Nestlé Japan is making KitKat packaging recyclable, and ideal for origami
Nestlé is on a mission to do its bit for the planet, having committed to using 100% recyclable and reusable packaging by 2025. Its latest step forward involves a huge part of its business: Nestlé Japan’s KitKat packaging. Famously available in a variety of flavours and sold by the bucketload to tourists and chocoholics alike, the brand is now switching some of its packaging from plastic to paper and expecting to save 380 tonnes of plastic every year as a result.
The new packaging will only affect its big bags of miniature KitKat bars, but it’s a start. As part of its campaign around the roll-out, Nestlé Japan is encouraging purchasers to use the paper for their origami creations, depicting a folded paper crane on the front of packets.
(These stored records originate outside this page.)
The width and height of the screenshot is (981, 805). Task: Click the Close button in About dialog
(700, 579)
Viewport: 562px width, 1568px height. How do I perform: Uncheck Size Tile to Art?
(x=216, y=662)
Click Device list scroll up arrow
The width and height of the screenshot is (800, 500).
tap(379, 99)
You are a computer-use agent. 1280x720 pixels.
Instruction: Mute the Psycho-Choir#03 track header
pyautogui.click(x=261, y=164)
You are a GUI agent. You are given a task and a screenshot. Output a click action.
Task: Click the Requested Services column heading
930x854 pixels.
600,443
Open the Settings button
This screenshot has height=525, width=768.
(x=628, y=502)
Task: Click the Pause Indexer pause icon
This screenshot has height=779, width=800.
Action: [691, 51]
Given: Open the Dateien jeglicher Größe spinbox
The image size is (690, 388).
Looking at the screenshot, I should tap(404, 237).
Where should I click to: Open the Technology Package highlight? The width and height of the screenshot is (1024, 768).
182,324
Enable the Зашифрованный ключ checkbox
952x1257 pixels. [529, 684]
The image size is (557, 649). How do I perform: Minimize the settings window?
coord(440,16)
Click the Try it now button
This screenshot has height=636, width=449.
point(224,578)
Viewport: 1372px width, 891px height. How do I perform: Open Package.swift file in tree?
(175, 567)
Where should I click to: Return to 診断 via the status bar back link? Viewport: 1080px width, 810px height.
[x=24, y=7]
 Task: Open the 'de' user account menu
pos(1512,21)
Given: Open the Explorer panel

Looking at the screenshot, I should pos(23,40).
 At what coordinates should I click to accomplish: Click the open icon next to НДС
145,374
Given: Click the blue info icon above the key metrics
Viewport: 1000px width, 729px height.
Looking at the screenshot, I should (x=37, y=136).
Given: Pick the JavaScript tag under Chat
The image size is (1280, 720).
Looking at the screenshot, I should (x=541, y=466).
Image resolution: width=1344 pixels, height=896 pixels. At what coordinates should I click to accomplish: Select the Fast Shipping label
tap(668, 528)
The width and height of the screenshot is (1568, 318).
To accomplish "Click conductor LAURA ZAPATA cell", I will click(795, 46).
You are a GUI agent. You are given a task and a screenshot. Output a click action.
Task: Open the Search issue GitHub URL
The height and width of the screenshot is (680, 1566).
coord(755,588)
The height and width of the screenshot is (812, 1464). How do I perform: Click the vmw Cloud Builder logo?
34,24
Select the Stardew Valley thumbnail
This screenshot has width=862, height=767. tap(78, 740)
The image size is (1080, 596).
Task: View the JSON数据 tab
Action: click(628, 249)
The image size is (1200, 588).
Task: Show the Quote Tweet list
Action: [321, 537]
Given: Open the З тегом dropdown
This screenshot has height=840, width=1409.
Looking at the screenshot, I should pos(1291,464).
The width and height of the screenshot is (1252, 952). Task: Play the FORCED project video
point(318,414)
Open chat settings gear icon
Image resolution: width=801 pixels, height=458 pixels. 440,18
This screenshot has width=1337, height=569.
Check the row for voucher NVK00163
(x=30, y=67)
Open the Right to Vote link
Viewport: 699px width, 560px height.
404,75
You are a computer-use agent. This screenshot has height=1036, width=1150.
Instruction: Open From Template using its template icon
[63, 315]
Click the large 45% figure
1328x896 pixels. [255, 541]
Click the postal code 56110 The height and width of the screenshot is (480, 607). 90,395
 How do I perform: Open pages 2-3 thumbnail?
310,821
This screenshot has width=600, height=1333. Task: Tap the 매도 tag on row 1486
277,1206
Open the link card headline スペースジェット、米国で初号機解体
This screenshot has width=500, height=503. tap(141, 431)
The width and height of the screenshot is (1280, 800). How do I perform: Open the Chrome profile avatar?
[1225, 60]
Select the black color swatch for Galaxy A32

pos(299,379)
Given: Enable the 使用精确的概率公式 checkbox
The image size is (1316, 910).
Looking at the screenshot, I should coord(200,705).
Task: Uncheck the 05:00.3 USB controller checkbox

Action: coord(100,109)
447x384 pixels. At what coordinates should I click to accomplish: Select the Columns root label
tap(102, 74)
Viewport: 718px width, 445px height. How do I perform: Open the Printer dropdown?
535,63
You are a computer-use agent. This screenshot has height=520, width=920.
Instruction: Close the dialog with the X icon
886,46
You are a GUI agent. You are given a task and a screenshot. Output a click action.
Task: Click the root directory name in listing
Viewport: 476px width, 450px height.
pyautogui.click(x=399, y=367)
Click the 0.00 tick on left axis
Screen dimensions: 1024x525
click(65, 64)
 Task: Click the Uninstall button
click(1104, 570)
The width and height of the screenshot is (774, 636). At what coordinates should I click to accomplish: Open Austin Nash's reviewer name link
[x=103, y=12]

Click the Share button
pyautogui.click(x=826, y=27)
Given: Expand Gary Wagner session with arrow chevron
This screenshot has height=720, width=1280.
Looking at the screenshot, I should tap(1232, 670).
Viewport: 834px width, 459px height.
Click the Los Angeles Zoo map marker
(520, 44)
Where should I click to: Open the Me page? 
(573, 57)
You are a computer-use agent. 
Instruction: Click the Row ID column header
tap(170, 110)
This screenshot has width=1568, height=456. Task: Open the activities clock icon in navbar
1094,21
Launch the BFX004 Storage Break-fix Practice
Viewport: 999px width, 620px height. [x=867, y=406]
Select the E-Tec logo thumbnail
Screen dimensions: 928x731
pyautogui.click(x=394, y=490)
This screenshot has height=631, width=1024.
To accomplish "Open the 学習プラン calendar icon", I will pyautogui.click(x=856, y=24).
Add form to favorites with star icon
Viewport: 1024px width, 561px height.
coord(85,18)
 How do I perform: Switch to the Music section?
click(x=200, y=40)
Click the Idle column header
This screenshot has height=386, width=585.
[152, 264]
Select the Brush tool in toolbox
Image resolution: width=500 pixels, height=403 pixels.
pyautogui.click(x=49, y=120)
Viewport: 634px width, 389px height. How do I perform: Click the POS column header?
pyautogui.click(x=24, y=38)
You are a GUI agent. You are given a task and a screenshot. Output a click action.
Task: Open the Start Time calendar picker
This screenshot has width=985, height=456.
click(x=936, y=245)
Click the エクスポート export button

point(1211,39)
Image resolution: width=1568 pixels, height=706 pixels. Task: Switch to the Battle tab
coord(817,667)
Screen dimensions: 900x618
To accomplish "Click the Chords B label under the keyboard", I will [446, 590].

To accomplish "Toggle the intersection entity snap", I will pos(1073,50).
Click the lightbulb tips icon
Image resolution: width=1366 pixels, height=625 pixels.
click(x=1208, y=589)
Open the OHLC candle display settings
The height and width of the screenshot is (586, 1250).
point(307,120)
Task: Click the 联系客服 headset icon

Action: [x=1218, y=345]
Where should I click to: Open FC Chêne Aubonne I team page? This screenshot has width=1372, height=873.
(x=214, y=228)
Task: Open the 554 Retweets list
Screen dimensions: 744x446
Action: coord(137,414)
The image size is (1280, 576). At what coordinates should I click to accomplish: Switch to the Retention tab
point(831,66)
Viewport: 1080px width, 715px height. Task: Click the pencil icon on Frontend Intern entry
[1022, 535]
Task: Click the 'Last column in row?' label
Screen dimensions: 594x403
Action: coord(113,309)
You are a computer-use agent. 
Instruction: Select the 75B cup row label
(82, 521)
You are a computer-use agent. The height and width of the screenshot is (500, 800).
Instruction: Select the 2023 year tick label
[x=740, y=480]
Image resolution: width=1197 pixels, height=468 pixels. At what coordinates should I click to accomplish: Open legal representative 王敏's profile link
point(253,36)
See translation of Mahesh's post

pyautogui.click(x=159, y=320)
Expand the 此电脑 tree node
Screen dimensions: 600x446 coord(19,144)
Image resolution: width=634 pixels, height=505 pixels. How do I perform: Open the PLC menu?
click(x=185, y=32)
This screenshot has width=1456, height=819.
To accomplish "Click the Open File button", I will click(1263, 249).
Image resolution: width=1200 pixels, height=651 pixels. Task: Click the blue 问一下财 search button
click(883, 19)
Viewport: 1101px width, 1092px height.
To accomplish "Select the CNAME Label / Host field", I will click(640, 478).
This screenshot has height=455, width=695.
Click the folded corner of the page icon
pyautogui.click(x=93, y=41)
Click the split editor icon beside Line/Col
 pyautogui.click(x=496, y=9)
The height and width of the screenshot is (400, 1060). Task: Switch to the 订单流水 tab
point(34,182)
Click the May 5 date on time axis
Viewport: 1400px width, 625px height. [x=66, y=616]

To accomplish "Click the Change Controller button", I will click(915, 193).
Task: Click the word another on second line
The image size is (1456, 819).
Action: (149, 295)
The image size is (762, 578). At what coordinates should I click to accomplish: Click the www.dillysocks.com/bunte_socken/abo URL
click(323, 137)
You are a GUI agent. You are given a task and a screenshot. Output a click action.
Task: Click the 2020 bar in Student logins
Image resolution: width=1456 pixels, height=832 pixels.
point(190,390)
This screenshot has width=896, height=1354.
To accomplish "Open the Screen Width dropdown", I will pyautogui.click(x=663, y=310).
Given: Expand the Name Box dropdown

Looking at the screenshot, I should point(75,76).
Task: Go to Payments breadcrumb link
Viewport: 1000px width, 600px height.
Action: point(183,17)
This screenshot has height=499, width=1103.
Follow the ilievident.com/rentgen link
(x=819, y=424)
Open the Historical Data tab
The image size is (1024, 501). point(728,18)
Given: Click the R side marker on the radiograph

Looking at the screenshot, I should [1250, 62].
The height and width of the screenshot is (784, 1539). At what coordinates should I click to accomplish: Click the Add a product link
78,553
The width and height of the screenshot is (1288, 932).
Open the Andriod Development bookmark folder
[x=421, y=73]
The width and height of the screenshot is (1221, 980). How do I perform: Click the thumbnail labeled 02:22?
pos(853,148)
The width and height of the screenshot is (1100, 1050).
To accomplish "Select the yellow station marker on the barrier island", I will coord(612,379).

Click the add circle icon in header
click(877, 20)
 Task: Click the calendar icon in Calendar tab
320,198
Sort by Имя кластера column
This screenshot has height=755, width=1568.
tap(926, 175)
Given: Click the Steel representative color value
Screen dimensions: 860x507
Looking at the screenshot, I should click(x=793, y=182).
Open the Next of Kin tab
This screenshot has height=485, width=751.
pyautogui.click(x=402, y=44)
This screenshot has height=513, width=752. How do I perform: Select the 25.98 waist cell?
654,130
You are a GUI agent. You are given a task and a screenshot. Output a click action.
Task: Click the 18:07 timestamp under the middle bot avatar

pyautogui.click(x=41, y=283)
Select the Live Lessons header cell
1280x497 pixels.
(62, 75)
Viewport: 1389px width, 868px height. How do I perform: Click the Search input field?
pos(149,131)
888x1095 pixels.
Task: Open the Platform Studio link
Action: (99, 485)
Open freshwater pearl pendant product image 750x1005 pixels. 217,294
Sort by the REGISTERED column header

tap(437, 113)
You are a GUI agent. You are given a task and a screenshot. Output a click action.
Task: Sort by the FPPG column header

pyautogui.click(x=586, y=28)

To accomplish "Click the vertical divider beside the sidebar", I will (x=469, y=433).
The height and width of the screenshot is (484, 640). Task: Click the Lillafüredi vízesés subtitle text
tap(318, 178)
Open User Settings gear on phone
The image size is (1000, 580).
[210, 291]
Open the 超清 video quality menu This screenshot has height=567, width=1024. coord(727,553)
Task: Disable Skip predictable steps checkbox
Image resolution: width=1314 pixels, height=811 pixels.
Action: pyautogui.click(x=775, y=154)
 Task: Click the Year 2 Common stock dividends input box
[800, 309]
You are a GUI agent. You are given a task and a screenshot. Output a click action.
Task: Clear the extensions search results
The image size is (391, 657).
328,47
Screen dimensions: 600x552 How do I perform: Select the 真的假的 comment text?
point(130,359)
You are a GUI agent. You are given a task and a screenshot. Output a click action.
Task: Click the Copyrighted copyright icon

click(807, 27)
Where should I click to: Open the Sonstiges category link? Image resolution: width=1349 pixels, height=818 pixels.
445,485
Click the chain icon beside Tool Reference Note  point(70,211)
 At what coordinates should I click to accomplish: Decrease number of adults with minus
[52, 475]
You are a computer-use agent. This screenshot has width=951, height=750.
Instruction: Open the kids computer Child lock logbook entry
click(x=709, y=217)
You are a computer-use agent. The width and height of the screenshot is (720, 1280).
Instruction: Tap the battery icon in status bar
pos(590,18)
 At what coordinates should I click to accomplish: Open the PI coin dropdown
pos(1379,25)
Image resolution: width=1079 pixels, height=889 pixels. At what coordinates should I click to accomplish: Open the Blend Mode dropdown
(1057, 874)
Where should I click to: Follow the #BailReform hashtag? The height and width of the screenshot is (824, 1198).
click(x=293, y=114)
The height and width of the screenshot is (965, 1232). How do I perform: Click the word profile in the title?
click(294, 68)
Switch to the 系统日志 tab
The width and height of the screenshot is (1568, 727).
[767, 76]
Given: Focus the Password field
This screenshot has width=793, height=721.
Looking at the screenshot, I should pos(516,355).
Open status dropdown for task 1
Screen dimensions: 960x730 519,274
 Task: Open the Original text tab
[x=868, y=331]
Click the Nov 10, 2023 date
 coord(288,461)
The company says it hopes to expand the paper packaging to other products soon.
Last month, Nestlé introduced a recyclable paper wrapper for its Yes! snack bar, becoming the first brand to do so in a market that has historically only used plastic film wrappers. The technology was developed in the UK at Nestlé’s confectionery research and development centre in York and has been launched in 13 countries so far.
Yesterday it emerged that McDonald’s – which recently underwent a global brand identity redesign by Turner Duckworth – had introduced paper straws that cannot actually be recycled. Having stopped using plastic straws, which could be recycled, in favour of paper ones in all its UK branches, the company announced yesterday that these should be put in the general waste as their thickness makes it difficult for them to be processed by recycling facilities.